Furthermore, as cooks, we control every piece of produce we serve. I have witnessed countless “chefs” let their concentration wane while cooking and ruin product. If these “chefs” had killed the cow themselves, would they squander it? My guess is no, there would not be that disconnect. The biggest sin a cook can commit is to waste product. My friends, there is absolutely no honor in that!
Using every part of any foodstuff is another way to pay your respects. Offal meat, the innards of animals, is rarely seen in American kitchens. When we go to the market and scoop up a lovely filet mignon, we must realize that the animal from which that came had many other parts. Thumbing your nose at offal meat is nonsensical, arrogant, and improvident. Anyone can cook a filet mignon; no inherent skill is needed. Now, the true hallmark of a talented cook is taking something that would be thrown away and making a delicious dish from it. Lastly, organ meat is more affordable than prime cuts. So learn to cook offal properly and make a 5-star dinner for a fraction of the price.

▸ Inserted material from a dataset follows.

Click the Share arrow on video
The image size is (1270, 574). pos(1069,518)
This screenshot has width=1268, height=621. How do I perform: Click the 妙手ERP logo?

Since many of you good people are dead-set against cooking organ meat, the course pictured above is an example using fish. I purchased a delightfully sustainable Pacific cod from Alaska, caught via long-line. For comprehensive information on sustainable fish please visit The Monterey Bay Aquarium website. My main goal when conceptualizing this dish was to avoid waste. I started by butchering the fish into four parts: the head, bones, and the two fillets. The head and bones were used to infuse the East Indian lemongrass broth. After portioning the fillets into three-ounce segments, I was left with odd-sized bit pieces. Normally these bit pieces would go in the trash. However, I made a flavorsome cod ravioli and properly honored the fish that gave its life for my sustenance. This dish has cod in the broth, cod in the ravioli, and the pan-seared cod fillet on top. These types of courses are most gratifying for the mind, body, and soul.